Soon after we met, I started seeing Jonathan's briefs circulated as well-written samples by supervising attorneys at the California Appellate Project, the non-profit that oversees appointment of counsel in the Second District. He had a real gift for clear legal prose, which is valuable asset when trying to convince appellate justices to find in favor of clients who have committed violent crimes.
Jonathan orally argued all of his cases in the state's courts of appeal, which is not something most appointed criminal defense attorneys do. Before the option for remote argument, he drove down to the court of appeal courtroom on Second Street in Los Angeles for every one of his clients. At argument he was very formal and exceedingly respectful to his friends on the other side, who were always deputies from the Attorney General's Office. He was uber prepared yet not rehearsed, preferring a more conversational tone. If you listened, you could catch his Canadian accent.
In 2022, he briefed and argued the case of People v. Padilla (2022) 13 Cal. 5th 152 (Padilla) in the California Supreme Court. His task was to convince the Supreme Court to apply a voter-approved juvenile sentencing reform law to someone who was 16 at the time of his crime but was 40 years old by the time of Jonathan's argument. Jonathan expertly focused the court on the prior Supreme Court precedents that required applying ameliorative criminal laws as widely as constitutionally possible, demonstrating there was no constitutional bar to applying the current more youth-friendly laws to his former minor client. He won the case and in the last two and a half years, Padilla has already been cited in more than 200 opinions, standing for the premise that when an old criminal conviction is reopened the defendant should get the benefit of all new ameliorative laws. Padilla will have a lasting impact allowing defendants sentenced in California's era of mass incarceration to come back to court and have their sentences reconsidered by judges who can recalibrate overly punitive sentences.

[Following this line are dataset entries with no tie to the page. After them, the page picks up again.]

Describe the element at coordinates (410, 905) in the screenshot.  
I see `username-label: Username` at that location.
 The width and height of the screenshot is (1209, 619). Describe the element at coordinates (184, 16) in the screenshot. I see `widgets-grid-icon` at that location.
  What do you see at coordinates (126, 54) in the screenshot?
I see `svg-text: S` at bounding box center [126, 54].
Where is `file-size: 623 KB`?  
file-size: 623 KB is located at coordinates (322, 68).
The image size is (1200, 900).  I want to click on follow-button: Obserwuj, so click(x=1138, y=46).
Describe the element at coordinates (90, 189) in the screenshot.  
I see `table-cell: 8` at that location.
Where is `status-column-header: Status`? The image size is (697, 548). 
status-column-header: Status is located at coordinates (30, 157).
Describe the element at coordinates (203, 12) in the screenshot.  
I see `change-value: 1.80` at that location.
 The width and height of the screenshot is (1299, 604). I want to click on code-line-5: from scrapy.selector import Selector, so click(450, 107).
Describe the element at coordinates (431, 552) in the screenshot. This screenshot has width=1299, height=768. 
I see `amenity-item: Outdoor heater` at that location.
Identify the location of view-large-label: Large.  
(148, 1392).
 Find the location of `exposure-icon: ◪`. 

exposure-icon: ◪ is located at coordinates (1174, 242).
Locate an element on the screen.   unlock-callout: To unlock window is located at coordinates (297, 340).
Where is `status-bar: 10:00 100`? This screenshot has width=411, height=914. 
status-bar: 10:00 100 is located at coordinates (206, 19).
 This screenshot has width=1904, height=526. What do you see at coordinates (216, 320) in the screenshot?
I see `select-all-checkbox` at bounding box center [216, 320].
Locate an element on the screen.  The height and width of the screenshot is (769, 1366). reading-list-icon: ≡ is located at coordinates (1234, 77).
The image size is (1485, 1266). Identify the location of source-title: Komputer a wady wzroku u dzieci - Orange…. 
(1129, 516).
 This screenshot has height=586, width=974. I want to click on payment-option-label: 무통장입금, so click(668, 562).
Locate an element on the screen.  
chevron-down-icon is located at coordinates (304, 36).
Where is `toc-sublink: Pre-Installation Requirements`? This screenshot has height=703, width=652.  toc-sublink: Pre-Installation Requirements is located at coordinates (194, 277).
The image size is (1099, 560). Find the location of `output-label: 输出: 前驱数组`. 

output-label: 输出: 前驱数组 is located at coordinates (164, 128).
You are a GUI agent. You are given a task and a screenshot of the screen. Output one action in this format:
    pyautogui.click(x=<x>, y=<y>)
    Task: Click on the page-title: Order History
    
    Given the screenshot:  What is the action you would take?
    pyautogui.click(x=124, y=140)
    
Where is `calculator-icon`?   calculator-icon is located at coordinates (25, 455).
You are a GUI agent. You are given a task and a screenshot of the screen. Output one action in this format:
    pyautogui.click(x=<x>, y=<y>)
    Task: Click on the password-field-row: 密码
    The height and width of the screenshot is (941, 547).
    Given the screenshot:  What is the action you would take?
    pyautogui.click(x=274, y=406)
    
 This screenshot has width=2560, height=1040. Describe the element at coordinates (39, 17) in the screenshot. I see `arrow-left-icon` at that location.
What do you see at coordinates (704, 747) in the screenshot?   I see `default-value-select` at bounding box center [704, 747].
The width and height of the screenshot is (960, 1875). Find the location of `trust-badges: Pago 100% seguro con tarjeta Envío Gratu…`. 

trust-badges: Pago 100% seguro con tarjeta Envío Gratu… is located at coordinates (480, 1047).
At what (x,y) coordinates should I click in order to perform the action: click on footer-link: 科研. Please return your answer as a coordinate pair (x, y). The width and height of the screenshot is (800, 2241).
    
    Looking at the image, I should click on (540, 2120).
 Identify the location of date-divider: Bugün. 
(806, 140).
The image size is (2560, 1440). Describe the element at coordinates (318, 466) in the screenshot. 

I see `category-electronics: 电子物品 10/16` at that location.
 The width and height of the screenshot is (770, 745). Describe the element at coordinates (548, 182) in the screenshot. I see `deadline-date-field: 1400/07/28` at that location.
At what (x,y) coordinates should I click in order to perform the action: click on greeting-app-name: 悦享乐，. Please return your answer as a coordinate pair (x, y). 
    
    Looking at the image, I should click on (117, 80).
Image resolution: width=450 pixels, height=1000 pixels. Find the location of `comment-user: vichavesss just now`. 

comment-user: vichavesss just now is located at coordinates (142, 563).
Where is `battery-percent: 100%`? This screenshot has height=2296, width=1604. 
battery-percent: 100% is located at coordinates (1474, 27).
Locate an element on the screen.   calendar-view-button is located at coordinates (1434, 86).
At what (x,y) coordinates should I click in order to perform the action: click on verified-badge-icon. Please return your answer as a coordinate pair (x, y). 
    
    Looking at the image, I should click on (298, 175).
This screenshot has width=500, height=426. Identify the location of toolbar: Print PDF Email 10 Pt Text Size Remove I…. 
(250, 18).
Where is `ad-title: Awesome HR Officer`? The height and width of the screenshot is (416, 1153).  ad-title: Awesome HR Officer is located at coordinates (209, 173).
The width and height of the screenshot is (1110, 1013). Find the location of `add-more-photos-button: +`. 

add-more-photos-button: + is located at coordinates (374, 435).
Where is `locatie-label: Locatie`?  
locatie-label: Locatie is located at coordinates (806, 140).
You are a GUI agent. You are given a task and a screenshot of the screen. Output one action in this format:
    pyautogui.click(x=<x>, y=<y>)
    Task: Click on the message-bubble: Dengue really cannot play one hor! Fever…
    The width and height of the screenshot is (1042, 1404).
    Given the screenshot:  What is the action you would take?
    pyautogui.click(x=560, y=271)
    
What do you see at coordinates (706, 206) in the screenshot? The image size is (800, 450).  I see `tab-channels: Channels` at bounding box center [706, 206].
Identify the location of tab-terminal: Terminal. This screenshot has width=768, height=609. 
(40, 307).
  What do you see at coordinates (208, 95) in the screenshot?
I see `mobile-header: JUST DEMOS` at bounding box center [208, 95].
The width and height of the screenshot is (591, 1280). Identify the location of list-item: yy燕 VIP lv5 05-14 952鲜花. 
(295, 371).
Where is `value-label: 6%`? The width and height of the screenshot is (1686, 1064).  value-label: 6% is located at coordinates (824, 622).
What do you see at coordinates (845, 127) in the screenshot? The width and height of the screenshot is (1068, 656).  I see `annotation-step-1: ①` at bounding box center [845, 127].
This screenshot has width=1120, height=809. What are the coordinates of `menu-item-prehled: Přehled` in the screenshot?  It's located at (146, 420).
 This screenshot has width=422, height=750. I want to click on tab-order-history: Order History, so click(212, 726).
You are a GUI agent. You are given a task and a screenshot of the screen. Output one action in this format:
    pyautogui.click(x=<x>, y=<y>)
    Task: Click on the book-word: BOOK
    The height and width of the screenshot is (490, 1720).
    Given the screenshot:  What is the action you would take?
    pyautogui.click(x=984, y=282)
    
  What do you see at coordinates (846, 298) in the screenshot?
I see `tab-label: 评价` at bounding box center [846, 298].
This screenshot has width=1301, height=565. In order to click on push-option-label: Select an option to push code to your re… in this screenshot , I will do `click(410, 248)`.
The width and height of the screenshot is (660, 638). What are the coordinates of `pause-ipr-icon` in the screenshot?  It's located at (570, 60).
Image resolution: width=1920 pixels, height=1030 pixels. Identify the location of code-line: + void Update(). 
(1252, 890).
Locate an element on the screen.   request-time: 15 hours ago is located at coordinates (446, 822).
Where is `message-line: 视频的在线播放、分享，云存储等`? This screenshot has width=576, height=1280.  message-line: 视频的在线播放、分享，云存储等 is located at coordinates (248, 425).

Although most recently he was living outside of California, Jonathan had a small circle of appellate lawyers here with whom he regularly checked in, and I was lucky to be one of those people. We texted about new enraging court of appeal opinions and we chatted on the phone every few weeks, discussing cases with hard or novel legal issues. He gave me career advice when I changed jobs, and he liked to hear updates about my elementary school-aged kids.
In September, he had a tragic accident at home from which he never recovered. I sent him several unanswered text messages before I found out he was in the hospital. Now that he's gone I realize I don't know as much about him as I wish I did, which is why I feel compelled to make sure others know who he was and what an impact he had.
He was truly gone too soon. After 15 years of dedicated work for his clients and the California criminal defense community, he still had more he wanted to accomplish, already scouting his next area of criminal law to master and the next cases to take on. Jonathan Demson will be missed greatly by his friends in the appellate defense community, many of whom, like me, have served or still serve as staff attorneys at the California Appellate Project.